Again, he wished the second lieutenant to the devil. Sam was a good corporal. In other circumstances, perhaps Harry could have let the incident slide. In other circumstances, perhaps this new knowledge about Sam which filled Harry with rock-heavy dread would have been fascinating, tempting, intriguing. He’s like me, Harry would have crowed to himself. He’s like me, I’m not alone.
Instead, he lay awake, trying to think how on earth he could discipline Jackson, and feeling like a hypocrite.
The lieutenant wasn’t idle: by the morning, the whole company knew what had transpired.

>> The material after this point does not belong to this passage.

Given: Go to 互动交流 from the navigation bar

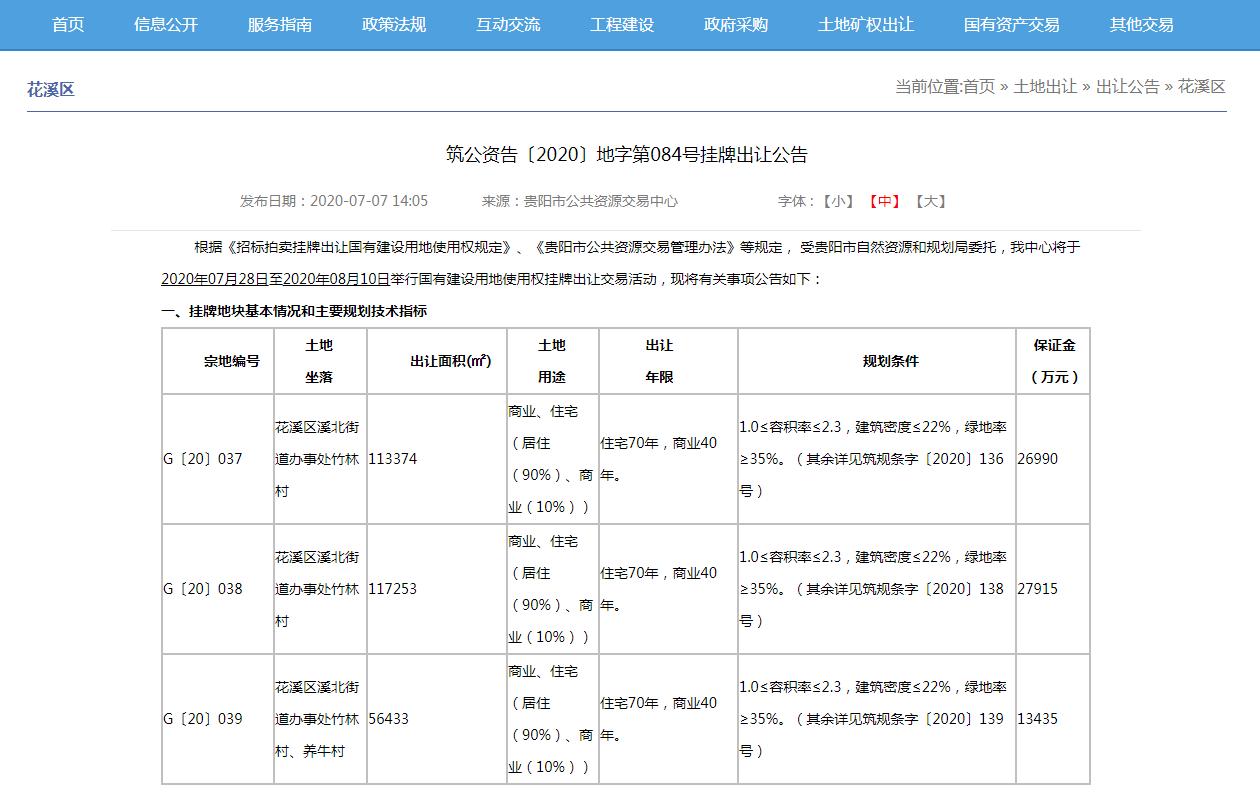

Harry weighed his options. A court-martial was prescribed in the Military Code. Discharge, reason not specified, was, he thought, the accepted practice. But Jackson was a good corporal and if discharged might forfeit his medals and pay. He put them both in the custody of the Military Police for a fortnight of F. P. Number 1 and hard labour and submitted the paperwork to have them transferred to different battalions. The rejection came back with a hand-written note from the Colonel: get rid of the buggers.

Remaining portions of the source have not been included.